I know it depends on several factors (bandwidth, hardware…). Is there also a vendor dependency on this value?
So, what would be the maximum number of concurrent (simultaneous) users - practical and theoretical value - that we can have, considering the main possible scenarios/factors?
Thanks in advance.
Adalberto.
Hello @adalbertotelecom
You are right, there is a lot of variables that affects the number of users. It will depend on the vendor implementation, memory and processing allocated, numbers of active bearers, etc.
The maximum number of users is a function of available resource blocks, but if we consider schedule for transmission, the number of active users in RRC connected state is higher.
A practical number most engineers use is about 100 users per cell.
BR,
Carlos
we know as user number increases as user speed decreases
but there is limitation in hardware resources like CE , power , and other resources
in 3G DO for example the first shortage can you face is CE at almost 50 user\cell
if vendor increases number of CE we will face the second shortage in MAC at 110 user\cell
but in LTE we don’t know which kind of resources is the first shortage
How many users can a cell carry without congestion?
I think we can more be more specific in here as this topic has many factors to consider.
For instance, in LTE, the number is limited by licensed RRC Connected Users.
I mean on both 3G and LTE. Some reference values.
Well, in 3G, practically speaking, you get HSDPA or HSUPA users congestion when the cell goes beyond the threshold for these measurements (in Huawei, relevant thresholds can be set through UCELLCAC). But honestly I am not what is the exact threshold of users that could cause other congestions (e.g. DL PWR)
Maybe someone could step in and enlighten us on this. 
For Nokia I think 300 RRC per cell. The 301 will be rejected.
Thanks. And for 3G, where RSSI is going high because of traffic cell is carrying?
In 3G High Traffic in UL generates high RSSI which shrinks the cell range.
So instead of 2 km it will be 800 meters (example).
UE from more than 800 m will be at max tx power and cannot transmit data anymore.
Perfect, understood. Thanks!
Scheduler is used to assign resource blocks (RBs) to all the users according to the traffic demand.
If we have BW 10 MHz then total RBs are 50.
These 50 resources available every TTI (1 ms).
The 50 resource blocks are available every millisecond. If the eNB has data for 100 UEs, then it will take at least 2 ms to serve all of them, since at most 50 can be scheduled in any millisecond.

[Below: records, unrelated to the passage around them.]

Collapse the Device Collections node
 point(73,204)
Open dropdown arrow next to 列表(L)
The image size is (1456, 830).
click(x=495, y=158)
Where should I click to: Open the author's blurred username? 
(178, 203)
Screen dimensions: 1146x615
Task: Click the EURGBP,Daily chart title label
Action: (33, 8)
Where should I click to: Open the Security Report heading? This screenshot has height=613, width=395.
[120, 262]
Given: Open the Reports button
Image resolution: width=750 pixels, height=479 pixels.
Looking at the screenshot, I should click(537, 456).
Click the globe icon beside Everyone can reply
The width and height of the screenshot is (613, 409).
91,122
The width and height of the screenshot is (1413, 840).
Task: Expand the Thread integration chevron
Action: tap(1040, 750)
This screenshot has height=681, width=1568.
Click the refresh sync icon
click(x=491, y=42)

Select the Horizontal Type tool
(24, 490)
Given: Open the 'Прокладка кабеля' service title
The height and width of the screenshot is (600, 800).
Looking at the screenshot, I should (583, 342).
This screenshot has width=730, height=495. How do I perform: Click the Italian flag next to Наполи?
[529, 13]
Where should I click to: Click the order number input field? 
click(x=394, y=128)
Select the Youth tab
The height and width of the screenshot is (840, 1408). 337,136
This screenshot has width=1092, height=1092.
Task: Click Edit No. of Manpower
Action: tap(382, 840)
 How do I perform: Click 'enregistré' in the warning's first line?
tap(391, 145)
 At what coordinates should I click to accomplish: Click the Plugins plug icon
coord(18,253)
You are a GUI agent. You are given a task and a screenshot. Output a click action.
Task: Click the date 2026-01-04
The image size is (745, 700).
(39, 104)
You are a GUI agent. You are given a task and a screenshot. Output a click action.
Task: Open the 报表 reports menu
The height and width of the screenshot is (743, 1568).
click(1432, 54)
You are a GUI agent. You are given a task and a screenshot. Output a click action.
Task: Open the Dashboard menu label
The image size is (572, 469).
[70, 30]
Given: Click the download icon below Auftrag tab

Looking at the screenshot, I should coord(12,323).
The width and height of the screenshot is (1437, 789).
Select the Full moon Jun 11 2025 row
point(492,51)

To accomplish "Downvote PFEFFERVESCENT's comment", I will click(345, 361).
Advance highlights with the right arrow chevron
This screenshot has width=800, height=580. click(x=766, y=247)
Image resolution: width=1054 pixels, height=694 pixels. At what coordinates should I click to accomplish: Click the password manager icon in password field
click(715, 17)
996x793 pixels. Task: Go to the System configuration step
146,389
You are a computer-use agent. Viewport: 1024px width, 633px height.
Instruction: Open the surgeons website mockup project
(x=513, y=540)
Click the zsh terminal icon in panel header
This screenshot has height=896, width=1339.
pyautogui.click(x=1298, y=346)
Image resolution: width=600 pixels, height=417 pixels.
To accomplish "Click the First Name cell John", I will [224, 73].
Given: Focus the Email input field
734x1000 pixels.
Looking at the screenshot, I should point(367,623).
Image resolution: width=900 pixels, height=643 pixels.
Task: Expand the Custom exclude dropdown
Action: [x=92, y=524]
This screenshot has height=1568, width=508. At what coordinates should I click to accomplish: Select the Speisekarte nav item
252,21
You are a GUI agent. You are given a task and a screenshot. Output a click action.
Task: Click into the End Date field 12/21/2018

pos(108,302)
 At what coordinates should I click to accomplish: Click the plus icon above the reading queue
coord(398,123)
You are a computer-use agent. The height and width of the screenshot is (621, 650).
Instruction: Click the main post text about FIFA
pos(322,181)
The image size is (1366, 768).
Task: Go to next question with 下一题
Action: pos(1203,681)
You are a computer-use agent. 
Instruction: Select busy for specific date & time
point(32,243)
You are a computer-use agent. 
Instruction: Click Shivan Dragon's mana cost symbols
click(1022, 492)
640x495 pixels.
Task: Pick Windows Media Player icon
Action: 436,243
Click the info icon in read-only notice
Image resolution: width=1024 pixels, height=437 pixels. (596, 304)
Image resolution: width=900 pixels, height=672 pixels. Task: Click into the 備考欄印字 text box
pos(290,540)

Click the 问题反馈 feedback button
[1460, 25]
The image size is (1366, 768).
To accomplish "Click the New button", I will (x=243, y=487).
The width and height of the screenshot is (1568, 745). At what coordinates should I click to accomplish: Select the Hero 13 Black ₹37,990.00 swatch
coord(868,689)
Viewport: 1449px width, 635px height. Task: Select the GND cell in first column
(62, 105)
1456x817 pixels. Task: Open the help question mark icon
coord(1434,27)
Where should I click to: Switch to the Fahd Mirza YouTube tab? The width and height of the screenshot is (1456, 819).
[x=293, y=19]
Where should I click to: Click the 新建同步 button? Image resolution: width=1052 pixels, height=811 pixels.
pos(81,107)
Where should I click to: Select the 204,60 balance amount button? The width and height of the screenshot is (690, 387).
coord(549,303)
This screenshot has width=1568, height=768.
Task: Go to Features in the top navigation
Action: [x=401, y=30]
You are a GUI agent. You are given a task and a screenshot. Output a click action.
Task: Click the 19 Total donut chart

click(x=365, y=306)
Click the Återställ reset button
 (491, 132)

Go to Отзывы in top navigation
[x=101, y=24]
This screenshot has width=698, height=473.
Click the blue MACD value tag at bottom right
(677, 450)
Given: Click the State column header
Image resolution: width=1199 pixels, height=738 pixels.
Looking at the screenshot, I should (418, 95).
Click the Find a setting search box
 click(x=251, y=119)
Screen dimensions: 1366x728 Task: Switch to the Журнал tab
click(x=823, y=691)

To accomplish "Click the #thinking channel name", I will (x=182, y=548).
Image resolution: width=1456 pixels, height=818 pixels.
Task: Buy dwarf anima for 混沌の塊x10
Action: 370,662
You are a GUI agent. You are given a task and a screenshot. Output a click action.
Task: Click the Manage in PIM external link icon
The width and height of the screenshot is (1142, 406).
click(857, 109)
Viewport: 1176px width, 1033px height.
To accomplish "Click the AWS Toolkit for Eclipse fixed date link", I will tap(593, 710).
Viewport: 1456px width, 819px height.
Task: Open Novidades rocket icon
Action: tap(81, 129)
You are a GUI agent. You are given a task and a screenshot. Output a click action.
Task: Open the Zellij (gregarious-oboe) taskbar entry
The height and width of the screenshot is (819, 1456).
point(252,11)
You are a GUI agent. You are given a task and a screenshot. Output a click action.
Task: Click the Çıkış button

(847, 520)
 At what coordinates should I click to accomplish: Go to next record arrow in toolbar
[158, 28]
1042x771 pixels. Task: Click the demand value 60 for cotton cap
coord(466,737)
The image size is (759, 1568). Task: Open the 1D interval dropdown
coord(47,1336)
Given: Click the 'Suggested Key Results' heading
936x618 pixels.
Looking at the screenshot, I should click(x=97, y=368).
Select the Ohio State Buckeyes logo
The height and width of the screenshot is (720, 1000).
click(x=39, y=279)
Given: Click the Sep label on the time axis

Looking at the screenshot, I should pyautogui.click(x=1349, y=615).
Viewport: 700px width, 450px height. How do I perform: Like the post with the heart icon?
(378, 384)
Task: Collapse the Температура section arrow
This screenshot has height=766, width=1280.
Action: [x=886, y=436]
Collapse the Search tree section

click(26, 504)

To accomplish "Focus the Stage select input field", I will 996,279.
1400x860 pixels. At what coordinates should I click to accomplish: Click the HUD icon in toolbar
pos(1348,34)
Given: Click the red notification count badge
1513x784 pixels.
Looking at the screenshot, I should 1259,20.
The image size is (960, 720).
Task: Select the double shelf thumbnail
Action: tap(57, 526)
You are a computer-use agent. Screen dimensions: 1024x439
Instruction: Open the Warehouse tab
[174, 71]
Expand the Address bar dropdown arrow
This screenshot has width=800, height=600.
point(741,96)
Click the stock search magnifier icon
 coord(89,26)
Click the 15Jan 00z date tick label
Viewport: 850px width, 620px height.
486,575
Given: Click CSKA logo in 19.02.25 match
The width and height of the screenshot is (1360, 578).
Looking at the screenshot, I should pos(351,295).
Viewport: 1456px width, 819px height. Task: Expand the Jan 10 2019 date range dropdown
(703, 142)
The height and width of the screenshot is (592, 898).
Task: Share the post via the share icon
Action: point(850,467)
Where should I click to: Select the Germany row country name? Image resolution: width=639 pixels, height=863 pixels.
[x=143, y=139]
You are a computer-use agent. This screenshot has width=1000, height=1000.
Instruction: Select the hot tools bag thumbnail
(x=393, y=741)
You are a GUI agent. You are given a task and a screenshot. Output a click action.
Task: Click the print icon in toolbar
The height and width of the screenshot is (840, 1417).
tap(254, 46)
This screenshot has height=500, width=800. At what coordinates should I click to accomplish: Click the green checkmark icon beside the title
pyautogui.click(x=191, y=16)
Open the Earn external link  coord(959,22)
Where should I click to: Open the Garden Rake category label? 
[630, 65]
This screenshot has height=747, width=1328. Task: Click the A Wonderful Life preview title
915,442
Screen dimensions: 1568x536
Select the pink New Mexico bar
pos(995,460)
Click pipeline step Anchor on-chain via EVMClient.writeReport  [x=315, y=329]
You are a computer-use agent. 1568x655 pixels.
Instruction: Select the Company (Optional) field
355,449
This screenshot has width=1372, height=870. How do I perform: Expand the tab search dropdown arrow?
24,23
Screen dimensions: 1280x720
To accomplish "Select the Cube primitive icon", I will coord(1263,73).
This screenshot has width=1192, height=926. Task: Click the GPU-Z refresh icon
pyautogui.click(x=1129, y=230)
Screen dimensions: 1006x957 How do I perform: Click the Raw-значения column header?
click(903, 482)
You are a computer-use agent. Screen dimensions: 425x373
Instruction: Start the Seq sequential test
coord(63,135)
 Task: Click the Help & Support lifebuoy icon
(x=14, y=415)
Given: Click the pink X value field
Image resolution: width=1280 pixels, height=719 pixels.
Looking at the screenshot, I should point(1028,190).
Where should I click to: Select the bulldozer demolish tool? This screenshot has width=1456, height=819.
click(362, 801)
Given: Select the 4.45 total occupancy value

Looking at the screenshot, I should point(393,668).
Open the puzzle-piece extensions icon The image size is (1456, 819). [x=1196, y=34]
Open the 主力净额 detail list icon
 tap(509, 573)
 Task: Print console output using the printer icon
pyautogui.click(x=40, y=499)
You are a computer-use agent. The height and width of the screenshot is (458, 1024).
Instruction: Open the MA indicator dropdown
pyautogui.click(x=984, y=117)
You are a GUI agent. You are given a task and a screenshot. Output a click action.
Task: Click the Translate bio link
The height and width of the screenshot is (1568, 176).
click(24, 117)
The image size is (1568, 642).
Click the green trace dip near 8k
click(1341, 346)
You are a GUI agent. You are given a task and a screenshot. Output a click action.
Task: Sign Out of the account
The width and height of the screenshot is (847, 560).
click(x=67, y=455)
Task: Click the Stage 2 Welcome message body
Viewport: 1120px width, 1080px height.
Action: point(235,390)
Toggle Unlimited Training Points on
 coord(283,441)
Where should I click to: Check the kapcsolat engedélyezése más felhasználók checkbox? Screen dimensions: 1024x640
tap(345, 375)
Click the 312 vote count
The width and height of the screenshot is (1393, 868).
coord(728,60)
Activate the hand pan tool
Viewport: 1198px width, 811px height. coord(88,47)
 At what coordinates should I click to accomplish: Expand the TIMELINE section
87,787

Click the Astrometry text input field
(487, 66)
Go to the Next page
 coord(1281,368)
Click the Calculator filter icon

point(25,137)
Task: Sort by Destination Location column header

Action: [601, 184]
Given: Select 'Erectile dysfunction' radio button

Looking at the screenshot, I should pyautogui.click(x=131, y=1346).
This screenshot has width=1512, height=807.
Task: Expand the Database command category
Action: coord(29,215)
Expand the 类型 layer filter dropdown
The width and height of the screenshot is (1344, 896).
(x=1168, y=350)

eNB can serve up to 100 UEs simultaneously in each TTI (assuming 1 RB/UE criteria).
Moreover, in actual traffic conditions, all UEs are not always in active state, but quite a few are in Idle state and that also helps eNB to manage active UEs efficiently.
Every ms (subframe), the RBs are allocated to one or more of the active users; two users will not use the same RBs in that subframe. In the next subframe, all of the RBs are reallocated to the users as needed; there is no guarantee that the user will receive the same RBs as before (or even any blocks at all).
I thought that it can go beyond
Not sure about the exact threotical value but for Nokia it is as high as 200 users per sector, so 600 users in overall cell.